▼

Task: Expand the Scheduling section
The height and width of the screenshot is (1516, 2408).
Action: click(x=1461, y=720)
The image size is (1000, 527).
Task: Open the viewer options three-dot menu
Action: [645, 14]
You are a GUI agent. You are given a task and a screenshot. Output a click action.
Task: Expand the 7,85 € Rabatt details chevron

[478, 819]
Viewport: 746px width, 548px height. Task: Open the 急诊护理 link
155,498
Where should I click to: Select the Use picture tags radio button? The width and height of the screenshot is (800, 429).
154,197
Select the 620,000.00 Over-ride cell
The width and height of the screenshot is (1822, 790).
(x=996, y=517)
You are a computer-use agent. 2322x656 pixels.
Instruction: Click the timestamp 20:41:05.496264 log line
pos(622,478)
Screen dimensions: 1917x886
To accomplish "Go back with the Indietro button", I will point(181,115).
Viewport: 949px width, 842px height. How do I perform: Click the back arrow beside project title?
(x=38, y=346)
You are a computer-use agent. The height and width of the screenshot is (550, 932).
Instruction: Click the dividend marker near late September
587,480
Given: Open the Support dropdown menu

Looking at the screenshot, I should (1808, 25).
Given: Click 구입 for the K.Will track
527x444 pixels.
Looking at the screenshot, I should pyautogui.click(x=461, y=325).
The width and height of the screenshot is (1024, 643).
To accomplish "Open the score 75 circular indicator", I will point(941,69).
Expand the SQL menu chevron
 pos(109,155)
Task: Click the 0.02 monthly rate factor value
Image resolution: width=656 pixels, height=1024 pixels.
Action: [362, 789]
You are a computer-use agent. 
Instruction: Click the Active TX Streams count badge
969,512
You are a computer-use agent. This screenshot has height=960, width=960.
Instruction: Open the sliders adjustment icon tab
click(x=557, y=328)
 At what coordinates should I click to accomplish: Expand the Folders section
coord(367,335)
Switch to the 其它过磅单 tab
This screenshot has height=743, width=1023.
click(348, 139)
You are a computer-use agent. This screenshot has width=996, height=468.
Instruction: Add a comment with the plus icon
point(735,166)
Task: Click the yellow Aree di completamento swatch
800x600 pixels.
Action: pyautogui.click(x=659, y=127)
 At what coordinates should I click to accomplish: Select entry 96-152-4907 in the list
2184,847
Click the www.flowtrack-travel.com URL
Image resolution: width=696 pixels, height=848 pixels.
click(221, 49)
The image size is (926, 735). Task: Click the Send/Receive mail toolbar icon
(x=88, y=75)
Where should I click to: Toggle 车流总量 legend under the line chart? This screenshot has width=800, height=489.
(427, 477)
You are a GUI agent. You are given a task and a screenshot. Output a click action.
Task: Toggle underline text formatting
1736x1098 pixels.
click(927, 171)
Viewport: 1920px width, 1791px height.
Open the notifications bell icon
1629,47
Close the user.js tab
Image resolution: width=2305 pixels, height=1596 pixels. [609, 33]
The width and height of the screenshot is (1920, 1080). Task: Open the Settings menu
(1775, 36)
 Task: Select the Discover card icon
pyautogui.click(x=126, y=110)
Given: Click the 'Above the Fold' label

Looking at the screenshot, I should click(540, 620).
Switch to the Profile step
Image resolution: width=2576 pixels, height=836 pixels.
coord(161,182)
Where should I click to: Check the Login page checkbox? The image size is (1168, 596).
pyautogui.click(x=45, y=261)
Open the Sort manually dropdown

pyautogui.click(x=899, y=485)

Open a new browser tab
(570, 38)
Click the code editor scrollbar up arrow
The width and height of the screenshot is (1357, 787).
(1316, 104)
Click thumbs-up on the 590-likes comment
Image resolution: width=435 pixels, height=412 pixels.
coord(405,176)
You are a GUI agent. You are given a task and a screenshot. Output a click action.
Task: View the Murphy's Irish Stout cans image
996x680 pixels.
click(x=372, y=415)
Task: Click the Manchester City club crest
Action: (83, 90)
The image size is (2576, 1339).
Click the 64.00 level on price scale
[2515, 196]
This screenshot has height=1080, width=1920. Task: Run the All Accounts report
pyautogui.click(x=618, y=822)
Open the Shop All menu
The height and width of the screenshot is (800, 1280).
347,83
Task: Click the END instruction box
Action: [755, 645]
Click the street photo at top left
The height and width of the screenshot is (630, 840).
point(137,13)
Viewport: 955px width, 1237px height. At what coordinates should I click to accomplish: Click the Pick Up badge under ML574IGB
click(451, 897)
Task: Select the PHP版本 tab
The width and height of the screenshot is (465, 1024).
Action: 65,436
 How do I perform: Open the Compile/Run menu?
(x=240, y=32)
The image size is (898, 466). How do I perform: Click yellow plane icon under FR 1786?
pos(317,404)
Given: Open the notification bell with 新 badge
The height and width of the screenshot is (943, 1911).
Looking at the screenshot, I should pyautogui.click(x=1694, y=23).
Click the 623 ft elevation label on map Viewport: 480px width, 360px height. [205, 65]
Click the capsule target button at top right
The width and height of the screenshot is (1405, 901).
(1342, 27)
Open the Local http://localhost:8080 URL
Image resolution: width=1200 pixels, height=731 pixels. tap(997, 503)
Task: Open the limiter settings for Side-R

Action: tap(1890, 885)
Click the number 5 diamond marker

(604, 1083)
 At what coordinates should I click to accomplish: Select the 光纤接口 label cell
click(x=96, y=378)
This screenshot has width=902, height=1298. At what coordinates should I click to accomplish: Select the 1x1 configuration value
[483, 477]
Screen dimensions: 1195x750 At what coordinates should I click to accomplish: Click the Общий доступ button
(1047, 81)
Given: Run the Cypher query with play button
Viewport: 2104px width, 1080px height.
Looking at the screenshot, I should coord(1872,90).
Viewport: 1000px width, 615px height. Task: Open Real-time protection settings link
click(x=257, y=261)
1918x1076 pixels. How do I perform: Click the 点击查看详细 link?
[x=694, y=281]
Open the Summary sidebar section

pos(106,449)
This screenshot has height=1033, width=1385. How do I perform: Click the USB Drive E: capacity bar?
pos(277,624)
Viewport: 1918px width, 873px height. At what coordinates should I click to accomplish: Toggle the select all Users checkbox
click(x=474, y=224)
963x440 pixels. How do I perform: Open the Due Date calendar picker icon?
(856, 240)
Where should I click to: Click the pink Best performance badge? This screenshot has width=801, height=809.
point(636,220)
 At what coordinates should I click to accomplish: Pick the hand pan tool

▲

▸ **WRITTEN PROBLEM**
Copy all of the data above exactly, line for line.

▸ **EXERCISE RESULT**
Task: Expand the Scheduling section
The height and width of the screenshot is (1516, 2408).
Action: click(x=1461, y=720)
The image size is (1000, 527).
Task: Open the viewer options three-dot menu
Action: [645, 14]
You are a GUI agent. You are given a task and a screenshot. Output a click action.
Task: Expand the 7,85 € Rabatt details chevron

[478, 819]
Viewport: 746px width, 548px height. Task: Open the 急诊护理 link
155,498
Where should I click to: Select the Use picture tags radio button? The width and height of the screenshot is (800, 429).
154,197
Select the 620,000.00 Over-ride cell
The width and height of the screenshot is (1822, 790).
(x=996, y=517)
You are a computer-use agent. 2322x656 pixels.
Instruction: Click the timestamp 20:41:05.496264 log line
pos(622,478)
Screen dimensions: 1917x886
To accomplish "Go back with the Indietro button", I will point(181,115).
Viewport: 949px width, 842px height. How do I perform: Click the back arrow beside project title?
(x=38, y=346)
You are a computer-use agent. The height and width of the screenshot is (550, 932).
Instruction: Click the dividend marker near late September
587,480
Given: Open the Support dropdown menu

Looking at the screenshot, I should (1808, 25).
Given: Click 구입 for the K.Will track
527x444 pixels.
Looking at the screenshot, I should pyautogui.click(x=461, y=325).
The width and height of the screenshot is (1024, 643).
To accomplish "Open the score 75 circular indicator", I will point(941,69).
Expand the SQL menu chevron
 pos(109,155)
Task: Click the 0.02 monthly rate factor value
Image resolution: width=656 pixels, height=1024 pixels.
Action: [362, 789]
You are a computer-use agent. 
Instruction: Click the Active TX Streams count badge
969,512
You are a computer-use agent. This screenshot has height=960, width=960.
Instruction: Open the sliders adjustment icon tab
click(x=557, y=328)
 At what coordinates should I click to accomplish: Expand the Folders section
coord(367,335)
Switch to the 其它过磅单 tab
This screenshot has height=743, width=1023.
click(348, 139)
You are a computer-use agent. This screenshot has width=996, height=468.
Instruction: Add a comment with the plus icon
point(735,166)
Task: Click the yellow Aree di completamento swatch
800x600 pixels.
Action: pyautogui.click(x=659, y=127)
 At what coordinates should I click to accomplish: Select entry 96-152-4907 in the list
2184,847
Click the www.flowtrack-travel.com URL
Image resolution: width=696 pixels, height=848 pixels.
click(221, 49)
The image size is (926, 735). Task: Click the Send/Receive mail toolbar icon
(x=88, y=75)
Where should I click to: Toggle 车流总量 legend under the line chart? This screenshot has width=800, height=489.
(427, 477)
You are a GUI agent. You are given a task and a screenshot. Output a click action.
Task: Toggle underline text formatting
1736x1098 pixels.
click(927, 171)
Viewport: 1920px width, 1791px height.
Open the notifications bell icon
1629,47
Close the user.js tab
Image resolution: width=2305 pixels, height=1596 pixels. [609, 33]
The width and height of the screenshot is (1920, 1080). Task: Open the Settings menu
(1775, 36)
 Task: Select the Discover card icon
pyautogui.click(x=126, y=110)
Given: Click the 'Above the Fold' label

Looking at the screenshot, I should click(540, 620).
Switch to the Profile step
Image resolution: width=2576 pixels, height=836 pixels.
coord(161,182)
Where should I click to: Check the Login page checkbox? The image size is (1168, 596).
pyautogui.click(x=45, y=261)
Open the Sort manually dropdown

pyautogui.click(x=899, y=485)

Open a new browser tab
(570, 38)
Click the code editor scrollbar up arrow
The width and height of the screenshot is (1357, 787).
(1316, 104)
Click thumbs-up on the 590-likes comment
Image resolution: width=435 pixels, height=412 pixels.
coord(405,176)
You are a GUI agent. You are given a task and a screenshot. Output a click action.
Task: View the Murphy's Irish Stout cans image
996x680 pixels.
click(x=372, y=415)
Task: Click the Manchester City club crest
Action: (83, 90)
The image size is (2576, 1339).
Click the 64.00 level on price scale
[2515, 196]
This screenshot has height=1080, width=1920. Task: Run the All Accounts report
pyautogui.click(x=618, y=822)
Open the Shop All menu
The height and width of the screenshot is (800, 1280).
347,83
Task: Click the END instruction box
Action: [755, 645]
Click the street photo at top left
The height and width of the screenshot is (630, 840).
point(137,13)
Viewport: 955px width, 1237px height. At what coordinates should I click to accomplish: Click the Pick Up badge under ML574IGB
click(451, 897)
Task: Select the PHP版本 tab
The width and height of the screenshot is (465, 1024).
Action: 65,436
 How do I perform: Open the Compile/Run menu?
(x=240, y=32)
The image size is (898, 466). How do I perform: Click yellow plane icon under FR 1786?
pos(317,404)
Given: Open the notification bell with 新 badge
The height and width of the screenshot is (943, 1911).
Looking at the screenshot, I should pyautogui.click(x=1694, y=23).
Click the 623 ft elevation label on map Viewport: 480px width, 360px height. [205, 65]
Click the capsule target button at top right
The width and height of the screenshot is (1405, 901).
(1342, 27)
Open the Local http://localhost:8080 URL
Image resolution: width=1200 pixels, height=731 pixels. tap(997, 503)
Task: Open the limiter settings for Side-R

Action: tap(1890, 885)
Click the number 5 diamond marker

(604, 1083)
 At what coordinates should I click to accomplish: Select the 光纤接口 label cell
click(x=96, y=378)
This screenshot has width=902, height=1298. At what coordinates should I click to accomplish: Select the 1x1 configuration value
[483, 477]
Screen dimensions: 1195x750 At what coordinates should I click to accomplish: Click the Общий доступ button
(1047, 81)
Given: Run the Cypher query with play button
Viewport: 2104px width, 1080px height.
Looking at the screenshot, I should coord(1872,90).
Viewport: 1000px width, 615px height. Task: Open Real-time protection settings link
click(x=257, y=261)
1918x1076 pixels. How do I perform: Click the 点击查看详细 link?
[x=694, y=281]
Open the Summary sidebar section

pos(106,449)
This screenshot has height=1033, width=1385. How do I perform: Click the USB Drive E: capacity bar?
pos(277,624)
Viewport: 1918px width, 873px height. At what coordinates should I click to accomplish: Toggle the select all Users checkbox
click(x=474, y=224)
963x440 pixels. How do I perform: Open the Due Date calendar picker icon?
(856, 240)
Where should I click to: Click the pink Best performance badge? This screenshot has width=801, height=809.
point(636,220)
 At what coordinates should I click to accomplish: Pick the hand pan tool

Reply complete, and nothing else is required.